IX. Несколько туманно править

Первой зимы — пускай холодной, дождливой и снежной — я почти и не заметил в суматохе путешествий и в упоении новою свободой. Теперь же вторая заставала меня несколько уставшим, как я уже сказал, от бродяжничества и намеренным себя обуздать. И я замечал, что… да, было несколько туманно, было; и становилось холодно; я замечал, что хотя дух мой и отказывался принимать в себя качества окружающих оттенков, всё же он от них страдал.

— Да пойми же, — упрекал я сам себя, — что не следует уже так туманиться, ибо ты теперь можешь безоблачно радоваться своей свободе!

Я довольно нагулялся, побывав там и сям; Адриан Мейс прожил за этот год свою беззаботную молодость; теперь требовалось, чтобы он сделался мужчиной, обрёл собранность, сформировал в себе привычку к тихой и скромной жизни. О, ведь ему это было так легко — свободному, избавленному от известных обязательств!

Так мне казалось; и я стал думать, в каком городе мне было бы удобнее всего избрать себе жилище, ибо как птица без гнезда я не мог уже дальше оставаться, если только в самом деле хотел упорядочить своё существование. Но где? В большом городе или в маленьком? Я не умел избрать решение.

Я закрывал глаза и мыслью перелетам между теми городами, что я некогда посетил, в каждом приостанавливаясь достаточно надолго, чтобы в точности разглядеть вот эту улицу, вот эту площадь — то место, одним словом, о котором я сохранил наиболее живое воспоминание; и я себе говорил:

— Да, там я побывал! А нынче сколько жизни мчится без меня, продолжая волноваться там и сям по-всякому. Но ведь где я только не говорил: «Здесь бы я хотел иметь дом! Как бы я тут охотно жил!» И я завидовал постояльцам, поскольку они спокойно со своими привычками и со своими каждодневными занятиями могли там проживать, не зная того тяжёлого чувства изменчивости, которое овладевает духом путешественника.

Это-то тяжёлое чувство изменчивости и не отпускало меня, оно не давало мне любить постель, на которой я засыпал, и окружающие предметы, мебель.

Всякий предмет внутри нас обыкновенно трансформируется согласно тем образам, что он призывает и собирает, так сказать, вокруг себя. Разумеется, предмет может нравиться и сам по себе — по разнообразию приятственных ощущений, что он в нас пробуждает при гармоническом восприятии; но намного чаще удовольствие, что доставляет нам предмет, не содержится в самом по себе предмете. Фантазия украшает его, обнося его и как бы освещая его милыми образами, так что и мы уже и не воспринимаем его таким, каков он есть, но как бы одушевлённым теми образами, что он пробуждает внутри нас и что наши привычки с ним соединяют. В предмете, одним словом, любим мы то, что мы сами в него вкладываем от себя же; согласие, гармонию, что мы устанавливаем между ним и нами; душу, которую он приобретает только для нас и которую формируют наши воспоминания.

Ну и как всё это могло со мной происходить в гостиничном номере?

Но дом, собственный дом разве мог я теперь иметь?

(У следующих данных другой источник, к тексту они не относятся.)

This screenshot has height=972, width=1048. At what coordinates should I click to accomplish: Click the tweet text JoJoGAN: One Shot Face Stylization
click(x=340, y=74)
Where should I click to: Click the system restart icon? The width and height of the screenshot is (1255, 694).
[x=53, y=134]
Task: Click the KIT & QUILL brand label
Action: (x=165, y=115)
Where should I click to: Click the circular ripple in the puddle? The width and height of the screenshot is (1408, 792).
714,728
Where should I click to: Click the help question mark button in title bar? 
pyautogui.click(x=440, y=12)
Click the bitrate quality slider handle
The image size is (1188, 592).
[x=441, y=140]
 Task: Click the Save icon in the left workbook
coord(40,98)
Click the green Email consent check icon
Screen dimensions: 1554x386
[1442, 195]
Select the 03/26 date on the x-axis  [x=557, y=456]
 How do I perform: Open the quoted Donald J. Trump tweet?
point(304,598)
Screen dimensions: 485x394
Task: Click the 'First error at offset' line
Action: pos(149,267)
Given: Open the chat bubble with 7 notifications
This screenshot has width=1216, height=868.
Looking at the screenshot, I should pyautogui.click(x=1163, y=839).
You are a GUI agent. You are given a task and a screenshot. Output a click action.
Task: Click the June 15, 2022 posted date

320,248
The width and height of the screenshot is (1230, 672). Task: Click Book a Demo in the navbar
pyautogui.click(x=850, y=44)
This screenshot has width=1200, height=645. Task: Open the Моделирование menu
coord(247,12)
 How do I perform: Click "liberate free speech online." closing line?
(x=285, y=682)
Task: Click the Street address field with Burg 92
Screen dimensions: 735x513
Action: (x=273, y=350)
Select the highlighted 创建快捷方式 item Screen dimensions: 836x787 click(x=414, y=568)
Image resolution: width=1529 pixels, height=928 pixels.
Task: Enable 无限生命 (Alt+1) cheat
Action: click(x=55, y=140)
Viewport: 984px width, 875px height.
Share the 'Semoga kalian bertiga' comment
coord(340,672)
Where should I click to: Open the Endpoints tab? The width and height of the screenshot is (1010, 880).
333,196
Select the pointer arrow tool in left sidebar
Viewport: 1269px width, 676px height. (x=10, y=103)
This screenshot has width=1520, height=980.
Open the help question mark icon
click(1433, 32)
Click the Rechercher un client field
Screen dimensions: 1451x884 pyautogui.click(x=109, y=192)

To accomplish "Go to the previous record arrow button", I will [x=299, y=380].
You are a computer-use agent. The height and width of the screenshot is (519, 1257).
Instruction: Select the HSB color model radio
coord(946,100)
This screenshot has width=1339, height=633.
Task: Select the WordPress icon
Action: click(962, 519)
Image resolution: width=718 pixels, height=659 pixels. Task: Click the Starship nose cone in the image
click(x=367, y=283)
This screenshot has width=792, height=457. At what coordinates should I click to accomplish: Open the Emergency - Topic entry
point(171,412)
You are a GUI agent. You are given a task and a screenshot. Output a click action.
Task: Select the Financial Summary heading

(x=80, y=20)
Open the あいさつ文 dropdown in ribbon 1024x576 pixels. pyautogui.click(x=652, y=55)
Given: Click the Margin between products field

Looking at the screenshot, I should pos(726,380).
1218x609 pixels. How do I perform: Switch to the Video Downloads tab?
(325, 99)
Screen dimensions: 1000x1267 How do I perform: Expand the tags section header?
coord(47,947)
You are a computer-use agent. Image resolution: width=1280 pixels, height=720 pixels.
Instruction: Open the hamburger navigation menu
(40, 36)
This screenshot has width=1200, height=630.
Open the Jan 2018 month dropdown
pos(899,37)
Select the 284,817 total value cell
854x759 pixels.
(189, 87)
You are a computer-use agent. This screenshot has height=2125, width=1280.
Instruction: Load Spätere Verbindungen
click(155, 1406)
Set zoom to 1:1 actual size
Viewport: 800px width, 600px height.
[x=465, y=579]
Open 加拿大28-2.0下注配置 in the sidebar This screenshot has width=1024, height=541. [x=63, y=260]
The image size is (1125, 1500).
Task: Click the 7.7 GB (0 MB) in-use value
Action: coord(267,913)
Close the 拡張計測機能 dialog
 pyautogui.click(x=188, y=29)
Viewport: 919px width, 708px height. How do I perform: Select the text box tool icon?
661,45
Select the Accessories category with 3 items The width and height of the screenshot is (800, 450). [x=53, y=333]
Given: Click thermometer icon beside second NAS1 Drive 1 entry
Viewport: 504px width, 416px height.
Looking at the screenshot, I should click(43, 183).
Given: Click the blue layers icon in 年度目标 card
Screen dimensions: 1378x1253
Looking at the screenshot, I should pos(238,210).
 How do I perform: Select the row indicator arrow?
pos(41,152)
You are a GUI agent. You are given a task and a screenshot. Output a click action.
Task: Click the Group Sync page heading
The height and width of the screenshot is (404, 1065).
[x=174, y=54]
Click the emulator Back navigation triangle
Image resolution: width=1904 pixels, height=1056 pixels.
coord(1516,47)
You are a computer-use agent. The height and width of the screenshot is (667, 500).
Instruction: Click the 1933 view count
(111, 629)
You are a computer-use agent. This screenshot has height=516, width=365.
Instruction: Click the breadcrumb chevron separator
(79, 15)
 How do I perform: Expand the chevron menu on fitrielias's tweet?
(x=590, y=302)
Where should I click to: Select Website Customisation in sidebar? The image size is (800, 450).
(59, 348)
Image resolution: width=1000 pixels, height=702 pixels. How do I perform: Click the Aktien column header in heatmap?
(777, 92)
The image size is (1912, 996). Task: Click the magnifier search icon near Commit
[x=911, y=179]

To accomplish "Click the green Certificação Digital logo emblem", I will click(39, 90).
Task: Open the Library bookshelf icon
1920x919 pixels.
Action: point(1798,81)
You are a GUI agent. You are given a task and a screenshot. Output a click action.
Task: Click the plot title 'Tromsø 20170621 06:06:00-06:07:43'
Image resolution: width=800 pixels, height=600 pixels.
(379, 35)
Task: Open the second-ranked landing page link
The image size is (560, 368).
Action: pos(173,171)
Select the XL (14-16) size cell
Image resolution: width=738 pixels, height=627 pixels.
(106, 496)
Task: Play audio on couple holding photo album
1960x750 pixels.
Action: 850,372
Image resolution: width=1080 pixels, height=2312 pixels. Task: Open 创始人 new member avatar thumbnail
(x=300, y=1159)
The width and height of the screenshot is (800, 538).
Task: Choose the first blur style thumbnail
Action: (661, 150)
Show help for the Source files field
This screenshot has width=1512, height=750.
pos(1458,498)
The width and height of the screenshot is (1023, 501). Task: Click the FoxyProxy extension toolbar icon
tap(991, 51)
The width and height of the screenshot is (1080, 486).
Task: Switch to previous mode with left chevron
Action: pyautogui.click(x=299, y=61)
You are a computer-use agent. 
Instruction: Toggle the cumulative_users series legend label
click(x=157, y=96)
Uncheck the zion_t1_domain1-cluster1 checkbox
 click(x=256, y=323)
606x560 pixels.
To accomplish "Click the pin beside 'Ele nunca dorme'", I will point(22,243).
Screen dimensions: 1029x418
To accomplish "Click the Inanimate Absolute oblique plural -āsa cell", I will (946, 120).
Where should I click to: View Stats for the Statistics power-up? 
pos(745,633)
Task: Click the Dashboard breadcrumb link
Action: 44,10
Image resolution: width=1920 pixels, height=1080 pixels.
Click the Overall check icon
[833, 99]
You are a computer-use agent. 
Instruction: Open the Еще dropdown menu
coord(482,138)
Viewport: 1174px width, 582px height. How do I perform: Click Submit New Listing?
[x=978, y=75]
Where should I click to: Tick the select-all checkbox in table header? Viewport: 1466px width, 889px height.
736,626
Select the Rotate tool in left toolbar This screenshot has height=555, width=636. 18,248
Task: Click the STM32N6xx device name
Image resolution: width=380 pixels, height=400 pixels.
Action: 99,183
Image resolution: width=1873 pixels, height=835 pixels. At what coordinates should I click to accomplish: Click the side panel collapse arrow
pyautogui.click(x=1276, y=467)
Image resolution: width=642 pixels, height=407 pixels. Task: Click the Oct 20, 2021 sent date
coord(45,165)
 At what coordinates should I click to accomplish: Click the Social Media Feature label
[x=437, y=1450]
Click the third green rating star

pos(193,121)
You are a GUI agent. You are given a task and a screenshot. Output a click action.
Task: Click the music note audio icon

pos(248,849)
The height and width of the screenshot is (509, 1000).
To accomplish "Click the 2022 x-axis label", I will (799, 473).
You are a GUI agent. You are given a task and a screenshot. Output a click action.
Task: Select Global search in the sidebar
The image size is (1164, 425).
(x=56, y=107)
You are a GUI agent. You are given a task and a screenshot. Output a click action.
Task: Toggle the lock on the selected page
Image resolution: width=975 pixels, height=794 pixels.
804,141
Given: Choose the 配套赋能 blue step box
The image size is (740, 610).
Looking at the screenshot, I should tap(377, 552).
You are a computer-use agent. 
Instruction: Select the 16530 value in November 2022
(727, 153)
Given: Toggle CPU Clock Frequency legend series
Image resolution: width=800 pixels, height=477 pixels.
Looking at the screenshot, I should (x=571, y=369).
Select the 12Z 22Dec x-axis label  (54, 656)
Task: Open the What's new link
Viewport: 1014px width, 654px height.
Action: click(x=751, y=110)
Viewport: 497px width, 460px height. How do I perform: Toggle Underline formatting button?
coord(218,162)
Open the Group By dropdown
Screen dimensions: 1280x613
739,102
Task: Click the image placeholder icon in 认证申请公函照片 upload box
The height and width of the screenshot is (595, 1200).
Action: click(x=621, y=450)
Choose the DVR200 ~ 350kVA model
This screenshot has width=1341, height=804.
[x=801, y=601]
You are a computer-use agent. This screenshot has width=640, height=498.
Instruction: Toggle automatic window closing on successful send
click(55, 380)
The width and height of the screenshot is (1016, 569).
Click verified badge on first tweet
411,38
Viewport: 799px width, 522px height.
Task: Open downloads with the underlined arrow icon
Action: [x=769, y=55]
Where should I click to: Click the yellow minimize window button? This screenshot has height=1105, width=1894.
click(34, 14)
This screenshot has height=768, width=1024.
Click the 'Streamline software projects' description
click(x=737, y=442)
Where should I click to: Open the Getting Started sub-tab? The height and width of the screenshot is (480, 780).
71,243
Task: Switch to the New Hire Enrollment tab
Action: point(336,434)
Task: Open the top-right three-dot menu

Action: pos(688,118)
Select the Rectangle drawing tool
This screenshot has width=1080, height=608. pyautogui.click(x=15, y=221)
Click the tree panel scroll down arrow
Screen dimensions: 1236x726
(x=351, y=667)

Денег у меня оставалось совсем немного… Но скромненький, маленький домик? Спокойно; нужно было присмотреться, как следует разглядеть сначала многое. Конечно, свободным, совершенно свободным я мог оставаться только вот так — с чемоданом в руках: сегодня здесь, завтра там. Житель в каком-то месте, собственник дома — ну что же: регистрация, платежи! И разве не запишут меня тогда в реестр? Ну разумеется! А как? Под ложным именем? И тогда — кто знает? — быть может, тайные расследования на мой счёт со стороны полиции… В общем, препоны, ловушки!.. Нет, пустое: я же предвидел, что не может у меня уже быть своего дома, своих предметов. Но я мог бы нанять в каком-нибудь семействе меблированную комнату. Разве следовало расстраиваться из-за таких пустяков?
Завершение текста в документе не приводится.